ISACA Seeks Public Comment on IS Audit and Assurance Standards

Business Wire

Tuesday, October 23rd 2012

ISACA is seeking public comment on a refresh of its IS Audit and Assurance Standards. The global association of 100,000 IT audit, security, risk and governance professionals has posted the exposure draft at www.isaca.org/standardexposure. Comments are accepted through 28 December 2012.

ISACA introduced its IT Audit and Assurance Standards in 1988. Now called the IS Audit and Assurance Standards, the refresh includes 17 standards that establish the mandatory requirements for an information systems (IS) audit and assurance professional to follow.

“The refreshed standards provide additional clarity to IS audit and assurance professionals by precisely stating the requirements of each standard, defining key terms used within each standard and enhancing their alignment with other global auditing standards,” said Krysten McCabe, CISA, director of ISACA and senior manager in the Assurance and Advisory Management Program at The Home Depot. “They also are fully integrated into the IT Assurance Framework (ITAF), which serves as a living reference framework that includes other ISACA tools and techniques, such as IS audit programs.”

ISACA’s Professional Standards Committee aims to have all standards and their associated guidelines updated, and exposed to public comment, by the end of 2013.

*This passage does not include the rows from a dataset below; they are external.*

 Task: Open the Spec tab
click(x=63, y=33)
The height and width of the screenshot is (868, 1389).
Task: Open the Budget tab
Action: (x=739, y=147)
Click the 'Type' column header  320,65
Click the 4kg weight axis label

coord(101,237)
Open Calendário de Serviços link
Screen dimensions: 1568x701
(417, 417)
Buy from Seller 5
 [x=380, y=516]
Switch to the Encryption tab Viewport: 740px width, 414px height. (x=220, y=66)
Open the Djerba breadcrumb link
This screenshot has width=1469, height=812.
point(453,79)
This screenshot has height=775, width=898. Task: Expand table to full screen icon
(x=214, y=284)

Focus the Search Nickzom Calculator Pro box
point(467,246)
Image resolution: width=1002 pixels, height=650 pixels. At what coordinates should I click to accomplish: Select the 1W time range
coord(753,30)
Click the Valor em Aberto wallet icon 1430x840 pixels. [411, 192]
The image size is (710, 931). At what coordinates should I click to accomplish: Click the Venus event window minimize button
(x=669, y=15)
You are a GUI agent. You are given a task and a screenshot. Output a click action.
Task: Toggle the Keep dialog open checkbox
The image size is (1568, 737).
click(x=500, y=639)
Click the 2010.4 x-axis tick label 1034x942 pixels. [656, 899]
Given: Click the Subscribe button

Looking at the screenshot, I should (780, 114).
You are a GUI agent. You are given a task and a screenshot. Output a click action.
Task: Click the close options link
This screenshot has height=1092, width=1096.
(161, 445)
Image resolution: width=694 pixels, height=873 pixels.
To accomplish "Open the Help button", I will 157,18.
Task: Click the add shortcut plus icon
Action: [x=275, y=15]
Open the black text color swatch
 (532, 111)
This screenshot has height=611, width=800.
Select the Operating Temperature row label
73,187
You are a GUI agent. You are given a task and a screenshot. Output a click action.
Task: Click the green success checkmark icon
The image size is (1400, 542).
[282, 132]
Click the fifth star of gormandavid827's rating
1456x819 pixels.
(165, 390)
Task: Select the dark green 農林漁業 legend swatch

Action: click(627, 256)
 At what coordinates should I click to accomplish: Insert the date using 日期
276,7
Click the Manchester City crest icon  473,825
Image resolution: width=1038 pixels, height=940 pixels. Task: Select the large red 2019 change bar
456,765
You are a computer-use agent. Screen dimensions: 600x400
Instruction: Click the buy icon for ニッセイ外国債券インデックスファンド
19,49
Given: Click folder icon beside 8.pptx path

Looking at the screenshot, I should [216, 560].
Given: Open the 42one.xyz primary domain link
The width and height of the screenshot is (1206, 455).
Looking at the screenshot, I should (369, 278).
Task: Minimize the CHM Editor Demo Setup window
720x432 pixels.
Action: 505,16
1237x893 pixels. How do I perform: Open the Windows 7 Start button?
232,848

“The world of information systems is constantly evolving. Those who wish to gain assurance that their systems are working as anticipated must have trust in the standards that audit and assurance professionals are using to deliver that trust. Likewise, audit and assurance professionals need confidence that the guidelines that help them interpret and implement the standards are up to date and reflect changes in the world of information systems,” said Ian Sanderson, CISA, CRISC, FCA, specialist information systems auditor to the International Board of Auditors for NATO. “ISACA’s Professional Standards Committee is reviewing, refreshing and enhancing the IS Audit and Assurance Standards so that they continue to meet the needs and expectations of those placing trust in information systems and the professionals who deliver that trust.”

To comment on the standards visit www.isaca.org/standardexposure. For additional information on ITAF, visit www.isaca.org/itaf.

About ISACA

With 100,000 constituents in 180 countries, ISACA^® (www.isaca.org) is a global provider of knowledge, certifications, community, advocacy and education on information systems (IS) assurance and security, enterprise governance and management of IT, and IT-related risk and compliance. Founded in 1969, the nonprofit, independent ISACA hosts international conferences, publishes the ISACA^® Journal, and develops international IS auditing and control standards, which help ensure trust in, and value from, information systems. It also attests IT skills and knowledge through the Certified Information Systems Auditor^® (CISA^®), Certified Information Security Manager^® (CISM^®), Certified in the Governance of Enterprise IT^® (CGEIT^®) and Certified in Risk and Information Systems Control^™ (CRISC^™) designations. ISACA developed and continually updates COBIT, which helps IT professionals and enterprise leaders fulfill their IT governance and management responsibilities, and deliver value to the business.